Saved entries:
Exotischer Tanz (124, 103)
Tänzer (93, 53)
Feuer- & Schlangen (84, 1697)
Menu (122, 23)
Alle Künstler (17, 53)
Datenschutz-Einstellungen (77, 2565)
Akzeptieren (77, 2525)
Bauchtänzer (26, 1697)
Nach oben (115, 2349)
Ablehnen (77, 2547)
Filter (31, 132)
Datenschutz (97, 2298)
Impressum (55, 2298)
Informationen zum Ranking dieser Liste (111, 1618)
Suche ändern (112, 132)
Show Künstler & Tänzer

(PROBLEM TO WORK ON) The entries above must be copied verbatim. Leave none out.

(OUTPUT FOR THIS EXERCISE)
Exotischer Tanz (124, 103)
Tänzer (93, 53)
Feuer- & Schlangen (84, 1697)
Menu (122, 23)
Alle Künstler (17, 53)
Datenschutz-Einstellungen (77, 2565)
Akzeptieren (77, 2525)
Bauchtänzer (26, 1697)
Nach oben (115, 2349)
Ablehnen (77, 2547)
Filter (31, 132)
Datenschutz (97, 2298)
Impressum (55, 2298)
Informationen zum Ranking dieser Liste (111, 1618)
Suche ändern (112, 132)
Show Künstler & Tänzer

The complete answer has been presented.